In fact, security had been a key theme of the election campaign. Terror bombings have become a dread feature of life in Russia, particularly in Moscow and in southern areas abutting Chechnya. Over 100 people died from the effects of toxic knockout gas sprayed by security forces into a central Moscow theater, where Chechen fighters - including 19 female shakhidy, or "martyrs" - were holding 800 hostages, just over a year ago. Sixteen died when two women shakhidy blew themselves up at a Moscow rock concert in July. Following last Friday's commuter train bombing, ultranationalist leader Vladimir Zhirinovsky, whose party doubled its vote to 12 percent in Sunday's polls, used his last TV appearance to declare: "If you don't want bombs on trains, vote for me. I'll be tougher than Putin."

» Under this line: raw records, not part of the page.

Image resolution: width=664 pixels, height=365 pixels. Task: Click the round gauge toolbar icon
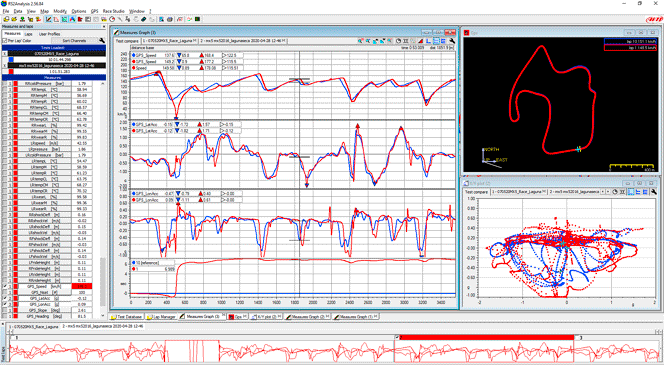(x=112, y=19)
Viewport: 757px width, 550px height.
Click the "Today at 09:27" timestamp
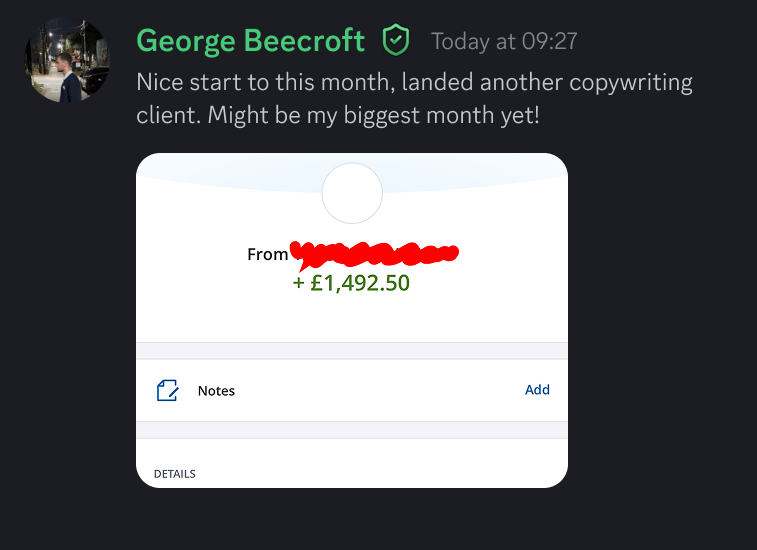[504, 42]
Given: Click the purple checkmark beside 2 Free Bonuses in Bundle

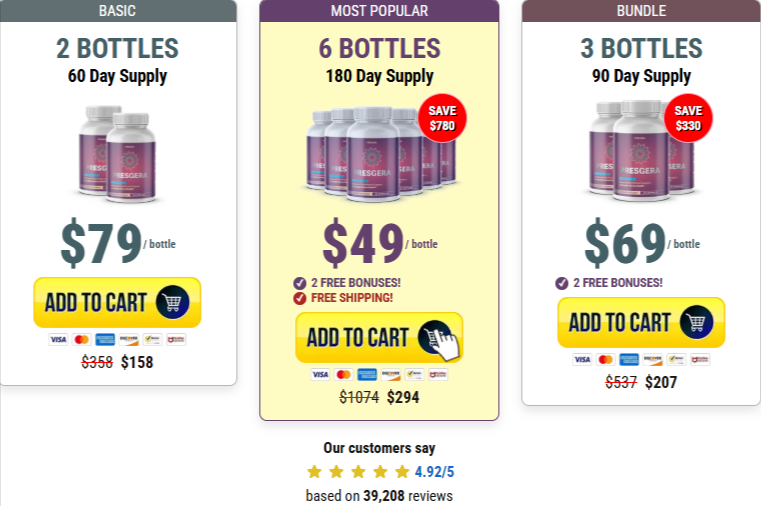Looking at the screenshot, I should pyautogui.click(x=561, y=283).
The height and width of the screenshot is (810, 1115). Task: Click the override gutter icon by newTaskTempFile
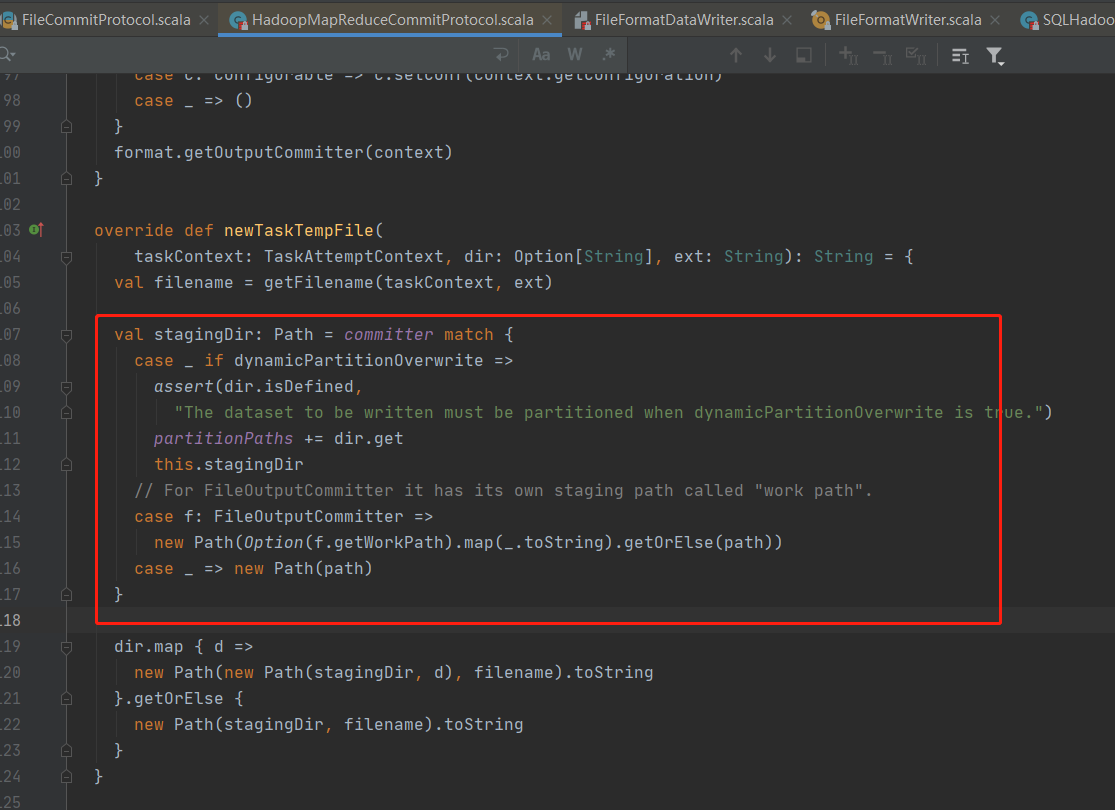(36, 230)
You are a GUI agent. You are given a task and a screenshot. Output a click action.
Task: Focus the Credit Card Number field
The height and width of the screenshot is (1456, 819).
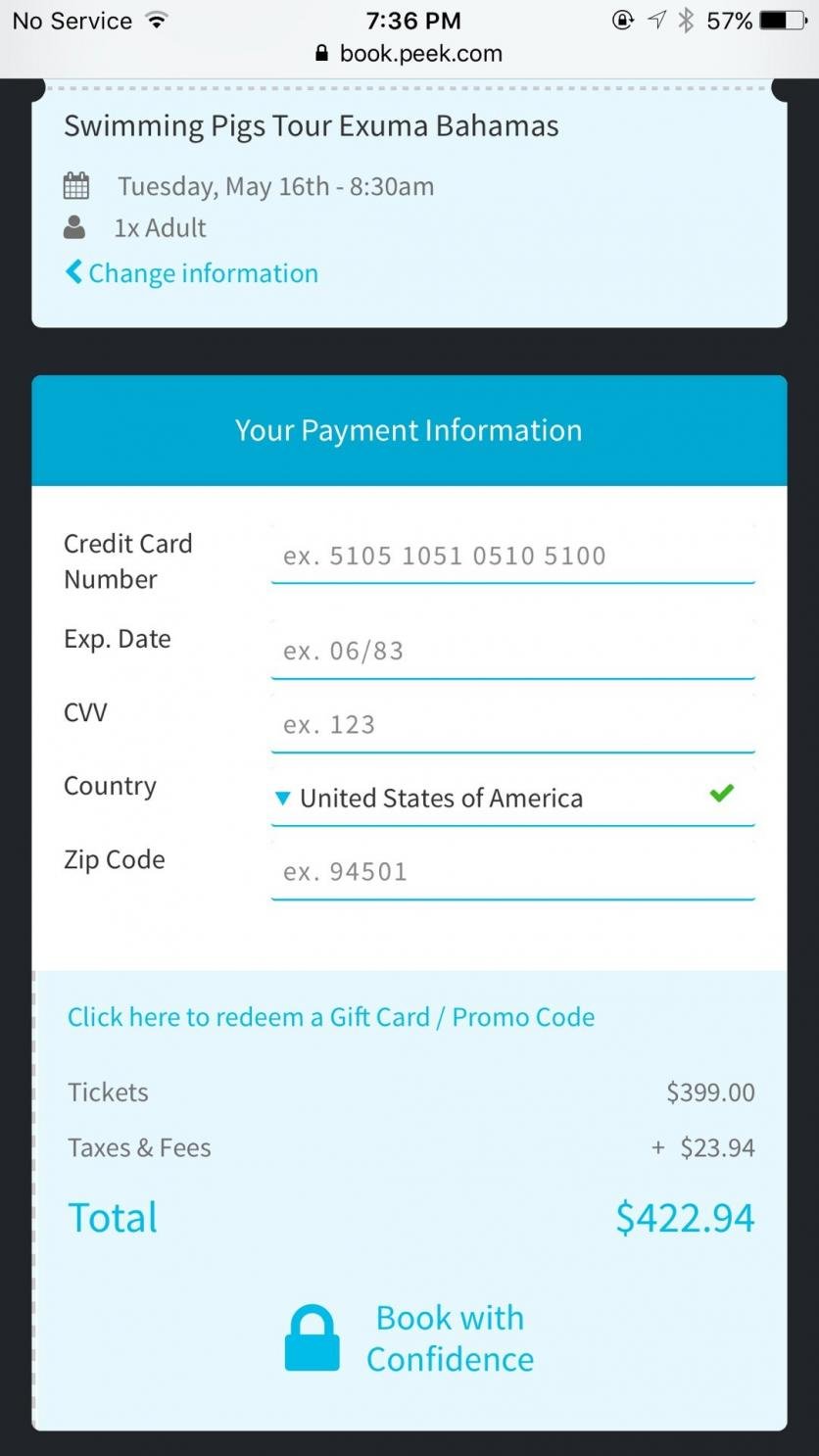pyautogui.click(x=513, y=556)
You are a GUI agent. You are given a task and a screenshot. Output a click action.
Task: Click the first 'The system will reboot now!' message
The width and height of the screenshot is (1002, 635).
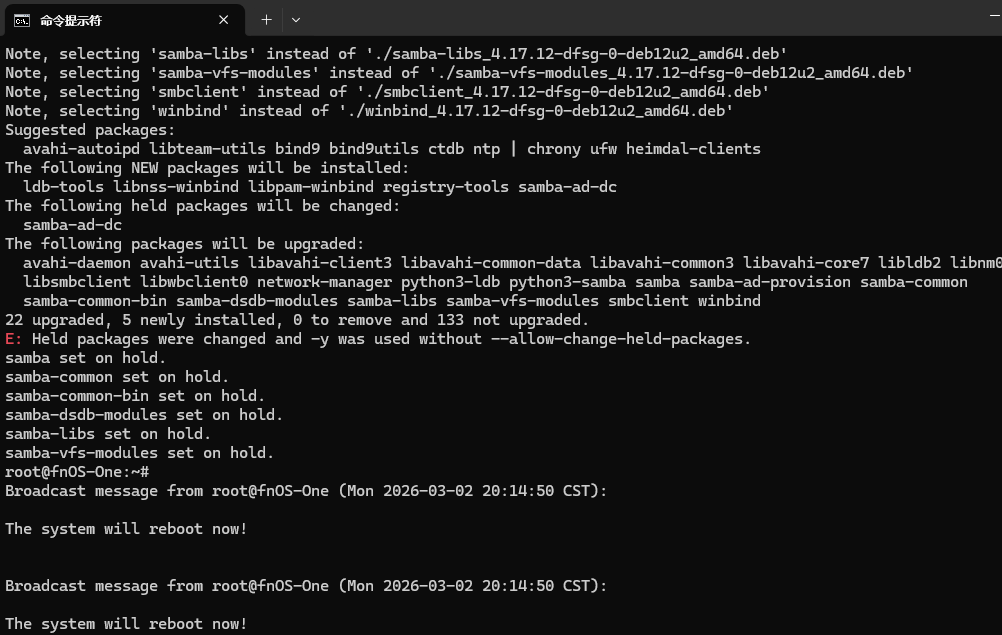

More than 350,000 police and security troops were on hand to protect polling stations Sunday against widely expected terrorist disruptions.
Tuesday's attack proves that "there are no measures that can protect us 100 percent against terrorism," said Nikolai Kovalyov, former head of the FSB, successor to the KGB security agency. "No one doubts this has a direct relationship to the Chechen problem, and this problem requires a political solution."
Yet despite the widespread apprehensions about the growing terror threat, which may well have played a role in pushing voters toward pro-Kremlin and tough-talking nationalist parties, the election campaign featured virtually no media discussion or political debate about the bitter, bloody ongoing conflict in Chechnya, now in its fifth year.
"During the last parliamentary elections in 1999 , when Chechnya was 'a small, victorious war,' it was topic No. 1," for the pro-Kremlin party, says Vladimir Pribylovsky, director of the independent Panorama think tank. "In this campaign it was hardly mentioned at all. The president has said the war is over and the problem is solved." He adds that even liberal parties declined to discuss Chechnya for fear of alienating voters.
Both of Russia's liberal opposition parties, who have in the past urged talks with the Chechen rebels toward a political solution, were shut out by voters and failed to win the 5 percent minimum needed to enter parliament.